Sie standen auf, um den Kaffee zu kochen. »Kann ich Tee haben?«, fragte Ayla, bemüht, nicht unsicher zu klingen.

»Dann nimm die kleine Kanne, Tee steht hier im Schrank.«

Die Wohnzimmertür wurde geöffnet, der Opa kam in die Küche. »Was macht ihr für einen Krach? Da bin ich gleich aufgewacht.«

»Es wird Zeit, Kaffee zu trinken, da möchtest du hoch kommen.«

»Trinken wir hier?«

»Nein, wir gehen in den Garten.«

»Na, weil du da bist«, er gab Ayla die Hand. Sie lachte ihn an: »Ist doch schön in eurem Garten.«

»Schick mal deinen Vater her. Am Zaun muss ein Baumstumpf ausgegraben werden, das schaffe ich nicht!«

»Ich sag’s ihm. Er arbeitet am Wochenende immer bei einer alten Frau. Aber das muss er eben einrichten.«

»Wir können raus. Ayla, nimm den Kuchen, das Tablett nehme ich selbst.«

»Ich öffne euch die Türen«, sagte der Opa fröhlich.

Am Sonntag reinigte Ayla vormittags ihr Zimmer, und in der Maschine wurde für alle die Wäsche gewaschen. Das Wetter war schön, so trocknete alles schnell im Garten. Nach dem Essen legte sich ihre Mutter hin, und Ayla drehte eine Runde mit dem Hund. So verging der Tag in entspannter Atmosphäre.

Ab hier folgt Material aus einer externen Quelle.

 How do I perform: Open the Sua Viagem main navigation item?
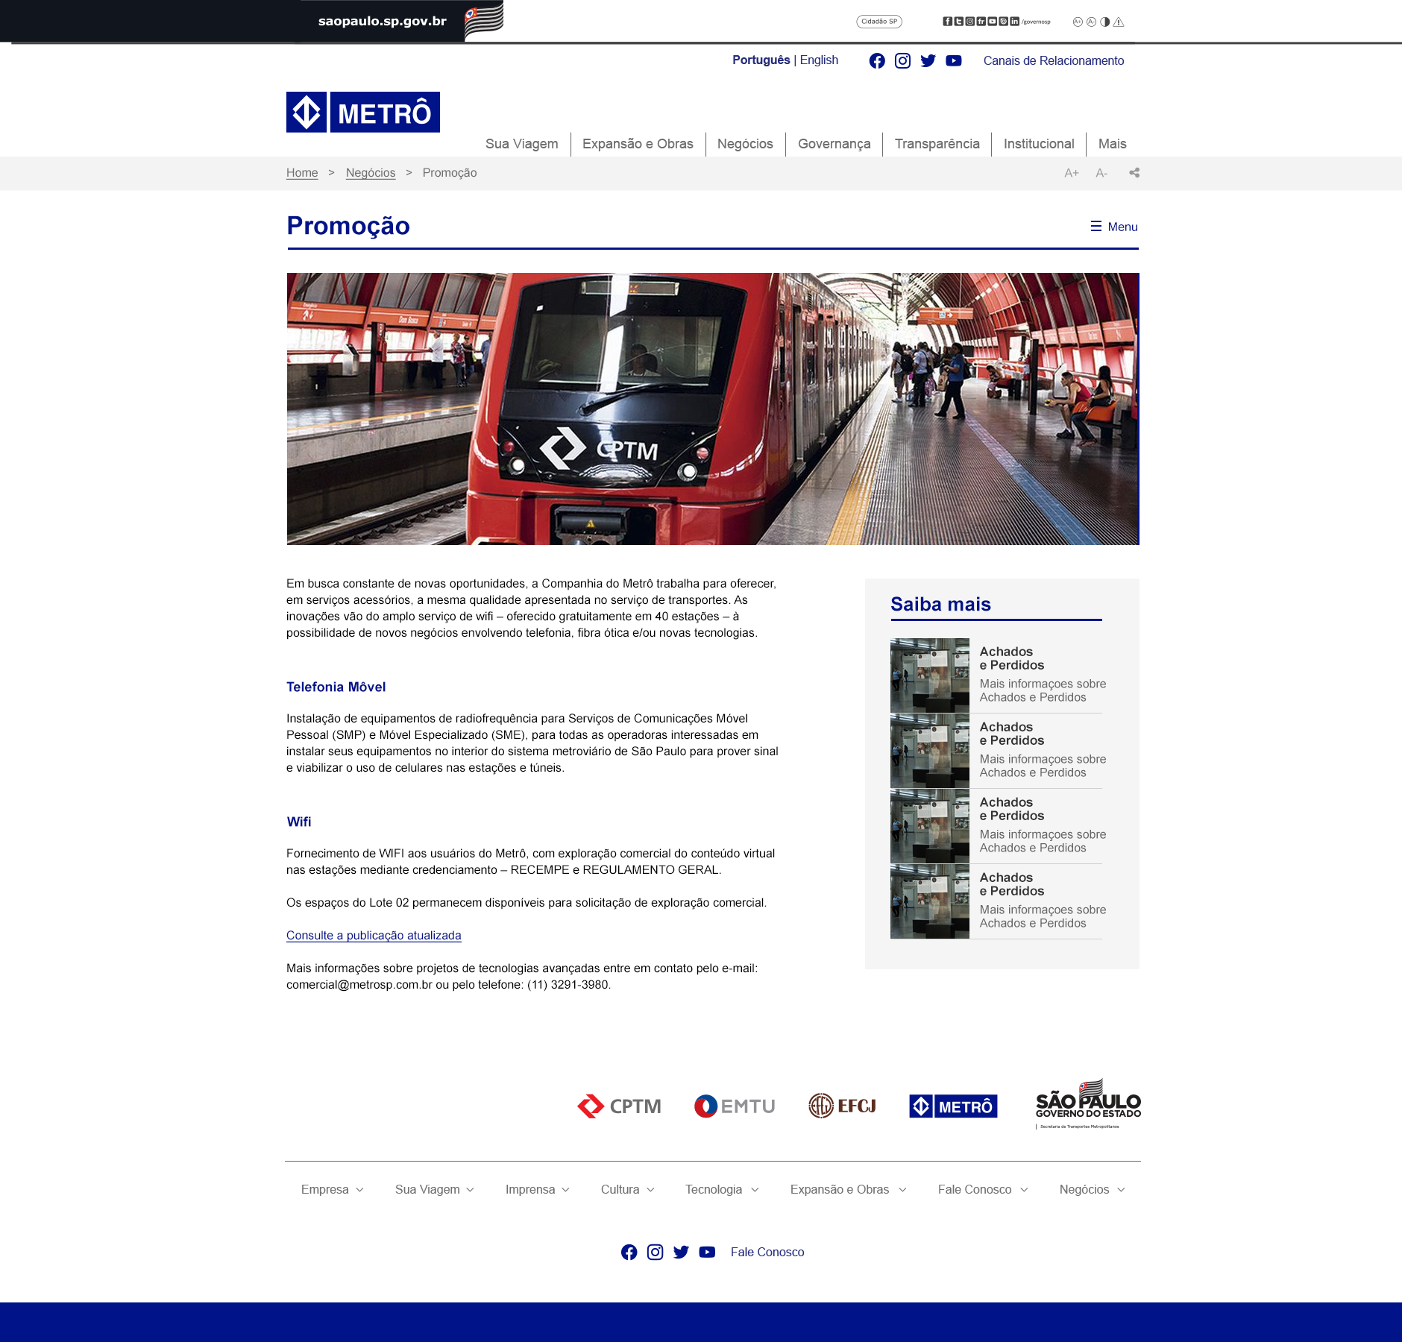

Beim Abendbrot sagte ihre Mutter, dass sie am nächsten Tag später nach Hause käme. Sie müsse an der Montags-Demo wenigstens ein Mal teilnehmen. Christian knurrte sie an: »Wofür soll denn das gut sein? Es ändert sich doch sowieso nichts. Vielleicht gibt es bei den Russen Glasnost und Perestroika, hier gibt es nicht mal Reise-Freiheit.«

»Das weiß man doch nicht. Von der Uni gehen viele zur Demo. Von unseren Labors gehen alle. Ich kann mich nicht ausschließen.«

»Pass bloß auf, wenn da was passiert. Ich weiß ja nicht!«

»In die Kirche gehe ich nicht, ich bin kein Christ. Dann fahre ich so schnell wie möglich nach Hause.«

»Willst du vielleicht noch nach dem Westen abhauen, dann sag’ mir Bescheid, damit ich mir Ersatz suche!«

»Quatsch! Ich habe meine Arbeit, wir haben unser Haus, da sehe ich keinen Grund.«

»Bin ich beruhigt. Was ist mit dir, Ayla? Gehst du etwa auch zur Montags-Demo?«

Ayla schaute ihre Mutter an. Die schüttelte den Kopf. So sagte sie leichthin: »Nein, ich komme nach Hause und helfe dir.«

»Da siehst du es«, konterte Christian, »die Jugend ist vernünftiger, als man denkt.«

Einige Tage später wachte Ayla auf. Schnell musste sie ihr Bett verlassen, gerade schaffte sie es noch ins Bad zu kommen. Ihr Innerstes krampfte sich zusammen und entlud den Mageninhalt. Ihre Mutter war schon zur Arbeit gefahren. Ihr Vater fragte sie: »Was hast du gegessen?«

»Noch nichts!«, sagte Ayla, »ich bin schwanger.« Ihr Vater schaute sie an, als verstünde er das Wort nicht. Na, gut, dachte Ayla, um so besser! Aber sie hatte sich geirrt. Er setzte sich auf den nächsten Stuhl und schrie sie an: »Sag’ das noch mal!« Ayla sagte nichts, sie drehte sich um, ging ins Bad und schloss zu. Sie duschte, putzte die Zähne, da würgte es wieder etwas, aber sie musste nicht brechen.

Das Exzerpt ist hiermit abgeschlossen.